The army was now put in position in the second line; the centre was on a rising piece of ground and protected by a battery of forty or fifty guns. The Fifth Corps was on the right and was the last to fall back out of the woods and it was closely followed by the rebel masses, but these were met by such a tremendous artillery fire that they were actually rolled back into the woods. Our corps was ordered to support first the Third, afterwards the Second and Eleventh. Towards night the enemy made another desperate assault on our centre, but they were again repulsed. Our corps was now ordered to the extreme left to form behind the Eleventh. I believe that General Slocum remonstrated with General Hooker so firmly that he finally got permission to put the Twelfth Corps on the extreme left and to have only one division of the Eleventh in the trenches on his right.
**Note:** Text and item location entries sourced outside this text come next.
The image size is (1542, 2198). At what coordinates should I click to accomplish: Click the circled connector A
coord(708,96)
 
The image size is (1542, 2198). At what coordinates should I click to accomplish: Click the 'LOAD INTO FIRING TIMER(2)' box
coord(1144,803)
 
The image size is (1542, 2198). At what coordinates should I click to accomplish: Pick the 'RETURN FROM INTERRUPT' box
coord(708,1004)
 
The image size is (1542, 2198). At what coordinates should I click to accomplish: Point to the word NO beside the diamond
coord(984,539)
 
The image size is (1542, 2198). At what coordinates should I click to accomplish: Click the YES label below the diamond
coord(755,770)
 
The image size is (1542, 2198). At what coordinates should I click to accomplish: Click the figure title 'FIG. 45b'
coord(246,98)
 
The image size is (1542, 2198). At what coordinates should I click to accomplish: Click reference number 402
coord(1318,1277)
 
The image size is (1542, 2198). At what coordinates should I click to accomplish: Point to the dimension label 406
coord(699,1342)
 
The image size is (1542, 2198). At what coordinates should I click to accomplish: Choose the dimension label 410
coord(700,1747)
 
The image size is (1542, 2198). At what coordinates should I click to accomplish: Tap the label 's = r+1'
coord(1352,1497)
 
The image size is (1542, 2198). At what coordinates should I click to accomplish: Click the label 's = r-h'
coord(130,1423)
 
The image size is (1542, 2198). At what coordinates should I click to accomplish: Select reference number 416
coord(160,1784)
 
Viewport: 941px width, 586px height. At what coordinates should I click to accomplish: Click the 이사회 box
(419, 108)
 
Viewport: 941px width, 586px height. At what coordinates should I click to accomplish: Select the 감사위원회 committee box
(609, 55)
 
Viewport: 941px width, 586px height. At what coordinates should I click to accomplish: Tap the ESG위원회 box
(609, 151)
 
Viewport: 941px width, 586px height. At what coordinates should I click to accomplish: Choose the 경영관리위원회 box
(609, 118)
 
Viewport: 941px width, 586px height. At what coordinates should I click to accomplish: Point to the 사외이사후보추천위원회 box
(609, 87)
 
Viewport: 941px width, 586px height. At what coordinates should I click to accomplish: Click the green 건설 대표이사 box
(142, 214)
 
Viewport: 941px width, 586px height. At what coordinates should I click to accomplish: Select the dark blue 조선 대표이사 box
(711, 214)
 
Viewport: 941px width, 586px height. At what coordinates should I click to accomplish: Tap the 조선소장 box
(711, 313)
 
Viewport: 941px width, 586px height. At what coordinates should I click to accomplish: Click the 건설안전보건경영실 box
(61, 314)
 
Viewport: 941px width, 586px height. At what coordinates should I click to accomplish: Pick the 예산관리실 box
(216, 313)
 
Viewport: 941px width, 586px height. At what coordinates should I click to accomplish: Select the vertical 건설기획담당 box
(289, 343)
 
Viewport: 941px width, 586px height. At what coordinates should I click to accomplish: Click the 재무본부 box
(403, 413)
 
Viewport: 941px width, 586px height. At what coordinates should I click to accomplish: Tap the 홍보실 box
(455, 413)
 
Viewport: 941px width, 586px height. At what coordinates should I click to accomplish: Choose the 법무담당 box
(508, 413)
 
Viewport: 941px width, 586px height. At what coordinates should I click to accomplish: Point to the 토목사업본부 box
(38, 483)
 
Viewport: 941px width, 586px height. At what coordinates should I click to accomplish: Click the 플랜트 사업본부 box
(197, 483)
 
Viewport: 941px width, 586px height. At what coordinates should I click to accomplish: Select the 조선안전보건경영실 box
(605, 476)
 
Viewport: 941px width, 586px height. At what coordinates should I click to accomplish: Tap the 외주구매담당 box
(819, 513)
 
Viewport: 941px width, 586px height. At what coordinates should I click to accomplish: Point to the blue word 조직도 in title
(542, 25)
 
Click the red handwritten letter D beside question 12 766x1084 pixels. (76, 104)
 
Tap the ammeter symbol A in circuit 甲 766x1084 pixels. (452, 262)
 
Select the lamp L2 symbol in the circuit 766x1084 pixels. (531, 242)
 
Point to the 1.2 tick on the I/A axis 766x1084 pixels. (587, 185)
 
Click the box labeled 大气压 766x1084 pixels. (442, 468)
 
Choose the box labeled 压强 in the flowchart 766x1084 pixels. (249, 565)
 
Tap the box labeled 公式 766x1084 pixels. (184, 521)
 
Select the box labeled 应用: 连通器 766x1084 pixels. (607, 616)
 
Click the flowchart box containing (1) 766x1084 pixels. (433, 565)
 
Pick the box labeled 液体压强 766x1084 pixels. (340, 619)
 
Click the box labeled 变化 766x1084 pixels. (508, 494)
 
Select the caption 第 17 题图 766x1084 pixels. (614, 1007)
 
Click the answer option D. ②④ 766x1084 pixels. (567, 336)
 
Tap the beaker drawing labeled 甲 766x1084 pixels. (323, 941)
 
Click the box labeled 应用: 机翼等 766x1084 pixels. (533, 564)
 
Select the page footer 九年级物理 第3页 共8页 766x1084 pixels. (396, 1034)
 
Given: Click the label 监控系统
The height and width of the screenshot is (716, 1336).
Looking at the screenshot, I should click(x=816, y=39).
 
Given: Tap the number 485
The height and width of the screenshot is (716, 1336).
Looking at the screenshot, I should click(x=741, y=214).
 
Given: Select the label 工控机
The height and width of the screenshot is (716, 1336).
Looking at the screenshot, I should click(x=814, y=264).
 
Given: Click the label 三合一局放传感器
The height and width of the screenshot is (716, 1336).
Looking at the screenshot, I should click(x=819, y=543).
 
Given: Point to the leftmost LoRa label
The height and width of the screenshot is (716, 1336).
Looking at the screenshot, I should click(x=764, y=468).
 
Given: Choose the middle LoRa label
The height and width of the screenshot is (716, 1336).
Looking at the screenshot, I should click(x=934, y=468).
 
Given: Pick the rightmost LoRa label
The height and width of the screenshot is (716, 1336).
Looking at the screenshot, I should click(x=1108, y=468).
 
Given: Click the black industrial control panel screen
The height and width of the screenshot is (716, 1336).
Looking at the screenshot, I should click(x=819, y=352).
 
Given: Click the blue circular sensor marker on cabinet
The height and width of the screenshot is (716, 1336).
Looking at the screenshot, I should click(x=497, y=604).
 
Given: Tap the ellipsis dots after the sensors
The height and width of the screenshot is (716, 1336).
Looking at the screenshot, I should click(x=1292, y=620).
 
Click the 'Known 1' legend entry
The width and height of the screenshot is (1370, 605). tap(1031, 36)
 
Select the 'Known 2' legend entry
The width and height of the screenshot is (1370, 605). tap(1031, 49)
You can easily see that, if the enemy once forced our right or left, our communications would at once be cut and all possibility of retreat prevented. Late that night, we lay down close beside the Rappahannock. By three o'clock next morning, we were awakened by a heavy artillery fire and shells bursting over us. Our guns replied and kept at it for about an hour, when the enemy's batteries were silenced. We now mounted our horses and rode along the lines to look at our position; we found that it was a very strong one and capable of being made very much more so.
We found that the sharpshooters were getting altogether too attentive to our party, so we moved back to our line and had hardly turned away, when a sergeant was shot dead almost on the spot where the general had been standing. All that day, our men were hard at work throwing up breastworks, cutting abattis, etc. No attack was made on us, but throughout that day and night, we heard Sedgwick fighting in the direction of Fredericksburgh.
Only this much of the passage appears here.